Small valley in the Yorkshire Dales, England

Widdale is a small side dale on the south side of Wensleydale in North Yorkshire, England.
The dale lies to the east of Great Knoutberry Hill (also known as Widdale Fell) and is bounded on the west by Dentdale, south by Sleddale and north by Mossdale. It is drained by Widdale and Snaizeholme Becks which feed the waters north into the River Ure at Appersett. The name Widdale means 'The Wooded Valley' in Old Norse.

The dale itself is 8 km long from Newby Head Moss in the south west to Appersett in the north east. The B6255 road (which was once a turnpike) traverses much of the dale but veers off about 2 km south of Appersett to go directly east into Hawes. There is a minor road (Lanacar Lane) which connects the B6255 to the A684 road at Appersett, but this is narrow with a 10 ft 9 in height restriction under Appersett Viaduct. Appersett viaduct itself used to carry the railway through Wensleydale and was closed to railway traffic in 1958. Abseilers use the viaduct at present, but the Wensleydale Railway have an ambition to re-open the line all the way to Garsdale.

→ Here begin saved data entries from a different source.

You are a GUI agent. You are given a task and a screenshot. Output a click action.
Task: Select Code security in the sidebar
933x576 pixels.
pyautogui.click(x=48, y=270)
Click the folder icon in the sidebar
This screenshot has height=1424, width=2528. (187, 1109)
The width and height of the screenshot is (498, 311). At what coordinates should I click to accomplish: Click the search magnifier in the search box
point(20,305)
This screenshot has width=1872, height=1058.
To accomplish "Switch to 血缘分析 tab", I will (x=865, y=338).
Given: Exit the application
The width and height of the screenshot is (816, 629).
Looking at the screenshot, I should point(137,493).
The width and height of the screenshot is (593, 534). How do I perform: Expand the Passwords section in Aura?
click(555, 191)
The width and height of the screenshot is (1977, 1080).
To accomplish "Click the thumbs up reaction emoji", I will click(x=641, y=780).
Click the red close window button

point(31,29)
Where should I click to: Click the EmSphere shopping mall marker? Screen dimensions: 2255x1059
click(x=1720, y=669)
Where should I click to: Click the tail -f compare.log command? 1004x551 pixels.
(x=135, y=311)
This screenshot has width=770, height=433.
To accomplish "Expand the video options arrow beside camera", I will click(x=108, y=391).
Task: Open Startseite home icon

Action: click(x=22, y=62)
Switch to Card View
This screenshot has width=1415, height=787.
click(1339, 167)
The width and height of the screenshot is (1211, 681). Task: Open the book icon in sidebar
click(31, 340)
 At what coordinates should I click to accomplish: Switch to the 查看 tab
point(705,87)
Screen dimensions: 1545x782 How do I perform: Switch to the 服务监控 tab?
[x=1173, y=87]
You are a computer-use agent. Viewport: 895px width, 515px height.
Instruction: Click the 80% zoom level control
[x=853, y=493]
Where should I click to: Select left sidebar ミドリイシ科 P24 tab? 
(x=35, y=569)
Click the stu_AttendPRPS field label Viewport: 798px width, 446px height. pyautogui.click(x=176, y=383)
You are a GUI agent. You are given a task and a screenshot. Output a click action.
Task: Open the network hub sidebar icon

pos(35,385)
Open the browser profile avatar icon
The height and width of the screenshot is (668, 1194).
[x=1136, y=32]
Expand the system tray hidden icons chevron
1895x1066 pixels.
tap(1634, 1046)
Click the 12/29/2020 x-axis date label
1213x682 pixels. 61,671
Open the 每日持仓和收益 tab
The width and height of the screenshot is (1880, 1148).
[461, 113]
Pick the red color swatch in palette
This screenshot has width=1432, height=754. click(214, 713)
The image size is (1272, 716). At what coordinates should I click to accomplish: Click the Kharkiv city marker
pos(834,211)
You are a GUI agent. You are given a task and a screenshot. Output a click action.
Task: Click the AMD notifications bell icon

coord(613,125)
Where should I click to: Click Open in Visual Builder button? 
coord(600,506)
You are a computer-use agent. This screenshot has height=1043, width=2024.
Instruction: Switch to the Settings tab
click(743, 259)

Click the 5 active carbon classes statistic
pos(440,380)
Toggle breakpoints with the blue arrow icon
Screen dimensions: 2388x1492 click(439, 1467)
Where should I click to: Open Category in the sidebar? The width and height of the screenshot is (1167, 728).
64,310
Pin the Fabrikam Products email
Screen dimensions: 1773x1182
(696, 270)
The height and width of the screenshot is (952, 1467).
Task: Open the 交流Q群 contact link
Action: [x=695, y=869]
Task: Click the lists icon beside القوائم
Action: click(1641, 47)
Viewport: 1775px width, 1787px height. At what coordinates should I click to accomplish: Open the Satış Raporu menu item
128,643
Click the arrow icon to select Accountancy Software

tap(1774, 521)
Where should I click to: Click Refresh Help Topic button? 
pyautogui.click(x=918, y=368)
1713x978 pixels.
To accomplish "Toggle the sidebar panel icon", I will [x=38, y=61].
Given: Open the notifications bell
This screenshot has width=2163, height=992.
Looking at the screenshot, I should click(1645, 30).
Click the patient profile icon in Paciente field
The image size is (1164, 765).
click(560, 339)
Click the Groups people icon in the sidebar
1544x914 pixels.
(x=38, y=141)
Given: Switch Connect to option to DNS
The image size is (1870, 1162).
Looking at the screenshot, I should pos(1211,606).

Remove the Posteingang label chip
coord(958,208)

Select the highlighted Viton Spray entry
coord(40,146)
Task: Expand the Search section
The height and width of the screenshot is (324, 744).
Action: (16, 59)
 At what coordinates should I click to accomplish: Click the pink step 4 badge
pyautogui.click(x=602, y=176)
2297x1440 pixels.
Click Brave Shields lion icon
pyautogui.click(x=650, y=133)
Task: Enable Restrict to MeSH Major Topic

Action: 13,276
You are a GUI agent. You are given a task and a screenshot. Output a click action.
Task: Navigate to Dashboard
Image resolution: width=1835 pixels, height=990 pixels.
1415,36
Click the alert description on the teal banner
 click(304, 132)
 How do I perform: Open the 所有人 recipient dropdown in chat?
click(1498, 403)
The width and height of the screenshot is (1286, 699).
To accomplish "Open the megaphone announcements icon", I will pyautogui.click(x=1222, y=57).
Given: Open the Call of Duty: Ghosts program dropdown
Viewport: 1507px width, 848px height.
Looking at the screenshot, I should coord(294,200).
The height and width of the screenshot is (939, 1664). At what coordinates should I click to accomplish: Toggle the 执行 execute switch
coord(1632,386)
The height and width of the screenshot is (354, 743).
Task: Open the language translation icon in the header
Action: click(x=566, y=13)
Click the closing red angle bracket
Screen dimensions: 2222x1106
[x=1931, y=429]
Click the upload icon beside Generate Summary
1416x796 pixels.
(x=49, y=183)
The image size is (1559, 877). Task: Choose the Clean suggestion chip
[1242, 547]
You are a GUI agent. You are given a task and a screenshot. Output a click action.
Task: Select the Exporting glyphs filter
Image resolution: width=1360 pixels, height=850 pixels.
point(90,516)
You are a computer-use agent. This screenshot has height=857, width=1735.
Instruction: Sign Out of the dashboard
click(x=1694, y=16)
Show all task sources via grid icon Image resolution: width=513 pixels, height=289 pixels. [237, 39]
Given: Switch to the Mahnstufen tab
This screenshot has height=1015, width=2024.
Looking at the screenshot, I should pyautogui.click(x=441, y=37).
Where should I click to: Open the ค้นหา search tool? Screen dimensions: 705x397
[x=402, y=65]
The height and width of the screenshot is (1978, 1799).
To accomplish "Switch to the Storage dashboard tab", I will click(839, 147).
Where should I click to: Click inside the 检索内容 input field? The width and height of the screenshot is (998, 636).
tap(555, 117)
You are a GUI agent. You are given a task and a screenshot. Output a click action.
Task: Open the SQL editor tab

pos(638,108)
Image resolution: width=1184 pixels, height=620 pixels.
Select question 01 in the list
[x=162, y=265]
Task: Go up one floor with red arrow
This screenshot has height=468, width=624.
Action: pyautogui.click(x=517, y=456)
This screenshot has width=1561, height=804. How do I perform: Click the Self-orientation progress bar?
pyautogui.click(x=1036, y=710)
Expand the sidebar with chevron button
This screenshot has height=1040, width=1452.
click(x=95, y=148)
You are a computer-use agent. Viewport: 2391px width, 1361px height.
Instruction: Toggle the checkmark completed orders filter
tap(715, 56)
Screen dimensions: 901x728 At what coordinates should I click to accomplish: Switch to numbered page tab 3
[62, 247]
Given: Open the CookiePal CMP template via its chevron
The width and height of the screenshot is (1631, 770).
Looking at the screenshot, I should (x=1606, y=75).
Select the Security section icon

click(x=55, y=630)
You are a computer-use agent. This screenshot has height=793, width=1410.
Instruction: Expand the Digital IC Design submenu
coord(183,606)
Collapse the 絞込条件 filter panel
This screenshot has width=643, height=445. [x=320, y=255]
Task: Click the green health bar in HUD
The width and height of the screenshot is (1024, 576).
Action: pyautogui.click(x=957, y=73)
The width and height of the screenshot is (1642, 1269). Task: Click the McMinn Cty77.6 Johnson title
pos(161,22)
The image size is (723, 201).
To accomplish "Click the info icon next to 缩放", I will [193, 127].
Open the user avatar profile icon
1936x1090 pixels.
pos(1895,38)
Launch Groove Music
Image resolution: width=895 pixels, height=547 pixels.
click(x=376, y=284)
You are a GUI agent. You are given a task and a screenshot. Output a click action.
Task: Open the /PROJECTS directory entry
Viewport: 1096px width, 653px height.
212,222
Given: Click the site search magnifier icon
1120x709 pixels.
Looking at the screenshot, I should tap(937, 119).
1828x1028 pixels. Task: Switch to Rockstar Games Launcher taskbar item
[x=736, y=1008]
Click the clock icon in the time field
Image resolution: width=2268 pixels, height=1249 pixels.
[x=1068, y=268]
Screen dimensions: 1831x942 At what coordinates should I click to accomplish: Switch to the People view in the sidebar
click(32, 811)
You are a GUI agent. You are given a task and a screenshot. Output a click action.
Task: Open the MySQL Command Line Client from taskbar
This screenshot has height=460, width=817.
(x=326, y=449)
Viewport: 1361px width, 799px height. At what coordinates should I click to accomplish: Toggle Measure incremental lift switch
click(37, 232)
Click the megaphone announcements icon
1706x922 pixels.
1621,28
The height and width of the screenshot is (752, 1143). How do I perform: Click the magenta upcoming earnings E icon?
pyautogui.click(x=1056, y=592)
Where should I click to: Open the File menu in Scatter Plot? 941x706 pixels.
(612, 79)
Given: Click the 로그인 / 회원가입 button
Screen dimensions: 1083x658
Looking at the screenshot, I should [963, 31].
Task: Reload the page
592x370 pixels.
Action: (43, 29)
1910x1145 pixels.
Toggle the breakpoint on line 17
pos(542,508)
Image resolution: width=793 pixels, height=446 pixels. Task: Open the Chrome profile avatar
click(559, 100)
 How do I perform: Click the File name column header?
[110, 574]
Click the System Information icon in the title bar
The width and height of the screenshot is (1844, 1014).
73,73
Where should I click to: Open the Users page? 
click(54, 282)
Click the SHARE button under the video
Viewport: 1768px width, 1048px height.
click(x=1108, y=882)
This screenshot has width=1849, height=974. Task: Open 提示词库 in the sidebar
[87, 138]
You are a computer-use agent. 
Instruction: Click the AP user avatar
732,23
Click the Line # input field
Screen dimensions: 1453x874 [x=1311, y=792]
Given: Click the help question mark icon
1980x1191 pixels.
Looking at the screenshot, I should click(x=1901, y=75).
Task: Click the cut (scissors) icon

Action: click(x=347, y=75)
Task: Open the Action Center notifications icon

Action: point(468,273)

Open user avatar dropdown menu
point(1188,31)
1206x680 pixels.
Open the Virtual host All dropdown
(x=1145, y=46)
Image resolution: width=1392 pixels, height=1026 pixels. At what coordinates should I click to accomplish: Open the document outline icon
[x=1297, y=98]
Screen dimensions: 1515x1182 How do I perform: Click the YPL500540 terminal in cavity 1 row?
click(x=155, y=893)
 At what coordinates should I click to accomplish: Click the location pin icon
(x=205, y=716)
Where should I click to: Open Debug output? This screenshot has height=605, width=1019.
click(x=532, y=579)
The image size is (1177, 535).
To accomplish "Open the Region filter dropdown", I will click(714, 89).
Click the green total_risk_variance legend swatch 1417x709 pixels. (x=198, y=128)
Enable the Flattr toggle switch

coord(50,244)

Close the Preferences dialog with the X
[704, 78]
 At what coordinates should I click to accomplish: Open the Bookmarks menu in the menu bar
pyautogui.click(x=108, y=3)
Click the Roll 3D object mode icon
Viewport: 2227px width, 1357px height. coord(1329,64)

The southern edge of the dale that carries Snaizeholme Beck is also designated as a red squirrel reserve. Transport is laid on by arrangement from Hawes to drop people off at the edge of the reserve.

Apart from Appersett (which only has 23 dwellings) there are no villages or hamlets in the dale. There are a few homesteads and farms scattered around the dale though.